Джеймс вымученно проводит ладонями по лицу.
— Мне так жаль! — сетует он. — Так жаль, что меня не будет здесь в самый важный день нашей жизни. Ненавижу себя за это!
Он рассказал мне, что присутствовал при рождении близнецов. Наблюдал, как хирург разрезал живот его жены и достал их оттуда, сначала — Оскара, извивающегося, бледно-лилового и кричащего. Ноа показался несколько минут спустя — поначалу ребенок не дышал, а его кожа была тускло-серой. Ноа дали кислород и принялись энергично его растирать, но мальчика все равно пришлось везти в реанимацию. Элизабет винила во всем себя — кесарево сечение было единственно возможным вариантом в ее состоянии. Бедная женщина знала, что никогда не увидит, как растут ее дети. Но уже наутро ей разрешили взять сыновей на руки. Абсолютно здоровых, но маленьких. Прекрасных и своих, родных.

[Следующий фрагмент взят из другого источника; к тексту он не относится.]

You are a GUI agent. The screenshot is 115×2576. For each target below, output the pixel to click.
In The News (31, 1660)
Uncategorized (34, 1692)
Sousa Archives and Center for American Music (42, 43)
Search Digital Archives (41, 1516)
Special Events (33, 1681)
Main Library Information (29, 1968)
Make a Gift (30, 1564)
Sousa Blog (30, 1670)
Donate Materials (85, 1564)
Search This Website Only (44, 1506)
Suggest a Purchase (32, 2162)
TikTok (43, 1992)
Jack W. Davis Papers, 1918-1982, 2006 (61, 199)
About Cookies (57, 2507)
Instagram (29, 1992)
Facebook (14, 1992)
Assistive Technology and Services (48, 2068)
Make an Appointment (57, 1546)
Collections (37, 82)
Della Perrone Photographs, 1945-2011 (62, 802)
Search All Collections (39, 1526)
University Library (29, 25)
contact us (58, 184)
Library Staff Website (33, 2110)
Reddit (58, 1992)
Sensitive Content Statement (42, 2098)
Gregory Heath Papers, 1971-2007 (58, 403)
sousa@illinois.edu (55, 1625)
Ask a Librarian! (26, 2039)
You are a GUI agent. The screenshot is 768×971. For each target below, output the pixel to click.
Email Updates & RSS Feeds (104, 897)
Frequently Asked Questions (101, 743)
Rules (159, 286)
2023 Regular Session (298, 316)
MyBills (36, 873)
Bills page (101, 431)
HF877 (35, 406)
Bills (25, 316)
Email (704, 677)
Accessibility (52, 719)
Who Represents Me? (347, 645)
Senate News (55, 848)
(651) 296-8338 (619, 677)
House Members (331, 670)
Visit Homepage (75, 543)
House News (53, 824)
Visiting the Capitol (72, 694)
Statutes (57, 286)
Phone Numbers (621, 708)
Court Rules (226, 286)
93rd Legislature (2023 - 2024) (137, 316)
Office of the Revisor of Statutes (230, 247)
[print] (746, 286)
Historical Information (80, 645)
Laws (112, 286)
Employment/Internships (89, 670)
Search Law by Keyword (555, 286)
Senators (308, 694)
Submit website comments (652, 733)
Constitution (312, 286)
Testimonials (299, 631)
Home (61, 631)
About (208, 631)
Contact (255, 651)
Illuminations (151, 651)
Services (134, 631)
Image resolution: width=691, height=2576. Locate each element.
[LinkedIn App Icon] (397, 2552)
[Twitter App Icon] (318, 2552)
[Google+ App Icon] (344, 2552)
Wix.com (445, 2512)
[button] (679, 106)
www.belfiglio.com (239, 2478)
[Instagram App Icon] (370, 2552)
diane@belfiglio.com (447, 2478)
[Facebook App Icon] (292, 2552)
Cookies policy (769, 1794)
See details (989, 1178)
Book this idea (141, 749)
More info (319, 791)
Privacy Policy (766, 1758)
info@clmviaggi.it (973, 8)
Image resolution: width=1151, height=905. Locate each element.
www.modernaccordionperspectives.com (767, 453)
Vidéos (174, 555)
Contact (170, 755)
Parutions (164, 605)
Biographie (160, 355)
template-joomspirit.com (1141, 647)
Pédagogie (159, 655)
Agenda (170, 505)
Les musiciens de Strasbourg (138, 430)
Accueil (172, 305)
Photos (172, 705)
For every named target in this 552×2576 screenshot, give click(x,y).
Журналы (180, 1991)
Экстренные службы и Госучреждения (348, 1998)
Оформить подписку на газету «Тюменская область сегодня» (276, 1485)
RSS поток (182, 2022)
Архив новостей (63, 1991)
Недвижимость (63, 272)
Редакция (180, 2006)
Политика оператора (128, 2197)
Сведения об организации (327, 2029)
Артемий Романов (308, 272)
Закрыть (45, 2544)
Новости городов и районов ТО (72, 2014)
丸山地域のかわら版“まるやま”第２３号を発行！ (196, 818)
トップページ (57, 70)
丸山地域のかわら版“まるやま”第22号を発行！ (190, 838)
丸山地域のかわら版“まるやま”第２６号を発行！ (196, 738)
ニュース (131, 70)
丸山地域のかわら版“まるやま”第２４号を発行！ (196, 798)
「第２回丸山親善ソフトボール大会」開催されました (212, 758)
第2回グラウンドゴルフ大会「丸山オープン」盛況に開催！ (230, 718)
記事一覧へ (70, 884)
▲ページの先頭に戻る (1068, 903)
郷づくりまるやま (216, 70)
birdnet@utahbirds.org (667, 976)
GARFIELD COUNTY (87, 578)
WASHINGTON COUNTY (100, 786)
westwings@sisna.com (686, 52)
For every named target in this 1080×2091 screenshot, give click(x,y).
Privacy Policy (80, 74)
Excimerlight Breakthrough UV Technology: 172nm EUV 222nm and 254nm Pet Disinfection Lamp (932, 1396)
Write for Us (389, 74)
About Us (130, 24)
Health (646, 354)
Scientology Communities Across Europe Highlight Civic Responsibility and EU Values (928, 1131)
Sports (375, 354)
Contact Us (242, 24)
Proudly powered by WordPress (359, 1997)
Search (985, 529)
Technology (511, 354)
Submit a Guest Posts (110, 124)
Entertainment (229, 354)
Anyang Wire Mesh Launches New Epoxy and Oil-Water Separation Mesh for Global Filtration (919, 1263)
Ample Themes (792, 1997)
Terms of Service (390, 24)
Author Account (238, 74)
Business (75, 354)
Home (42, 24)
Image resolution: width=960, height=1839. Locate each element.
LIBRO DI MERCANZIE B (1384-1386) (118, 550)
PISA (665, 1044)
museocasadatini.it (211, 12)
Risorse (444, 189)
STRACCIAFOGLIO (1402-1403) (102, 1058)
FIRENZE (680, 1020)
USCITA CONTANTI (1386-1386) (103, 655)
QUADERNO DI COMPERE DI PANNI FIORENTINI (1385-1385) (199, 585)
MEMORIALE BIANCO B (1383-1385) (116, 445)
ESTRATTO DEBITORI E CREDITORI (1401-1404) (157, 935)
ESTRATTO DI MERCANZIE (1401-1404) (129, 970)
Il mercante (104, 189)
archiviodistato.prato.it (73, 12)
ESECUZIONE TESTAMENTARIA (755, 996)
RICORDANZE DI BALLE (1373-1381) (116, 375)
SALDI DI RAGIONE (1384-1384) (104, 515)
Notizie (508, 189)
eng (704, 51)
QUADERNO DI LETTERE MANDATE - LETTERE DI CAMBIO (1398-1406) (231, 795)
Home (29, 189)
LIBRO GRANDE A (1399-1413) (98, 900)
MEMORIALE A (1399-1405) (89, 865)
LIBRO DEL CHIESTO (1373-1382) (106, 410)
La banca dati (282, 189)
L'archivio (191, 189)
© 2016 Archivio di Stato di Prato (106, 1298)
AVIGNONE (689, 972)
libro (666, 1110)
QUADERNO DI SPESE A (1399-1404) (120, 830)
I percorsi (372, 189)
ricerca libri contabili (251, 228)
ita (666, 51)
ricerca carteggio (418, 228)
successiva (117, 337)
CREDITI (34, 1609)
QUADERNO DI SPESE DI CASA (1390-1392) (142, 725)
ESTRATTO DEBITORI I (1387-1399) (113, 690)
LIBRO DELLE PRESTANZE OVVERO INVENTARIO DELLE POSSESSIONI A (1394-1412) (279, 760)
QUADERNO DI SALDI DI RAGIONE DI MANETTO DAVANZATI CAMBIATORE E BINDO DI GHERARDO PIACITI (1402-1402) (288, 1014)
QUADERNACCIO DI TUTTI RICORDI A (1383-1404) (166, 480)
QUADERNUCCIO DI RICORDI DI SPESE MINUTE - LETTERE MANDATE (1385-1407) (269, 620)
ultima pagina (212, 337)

— Послушай, Джеймс, я больше не хочу ничего об этом знать. Если честно, думаю, свихнусь, если ты не прекратишь мучиться угрызениями совести. Я — взрослая женщина. Могу управиться сама. И у меня есть Зои, — улыбаюсь я. Мне хочется, чтобы Джеймс знал, что все будет в порядке, пока он в плавании. — Когда ты вернешься, мы с твоей новорожденной дочерью будем ждать тебя у окна. Обещаю, буду поддерживать огонь в очаге!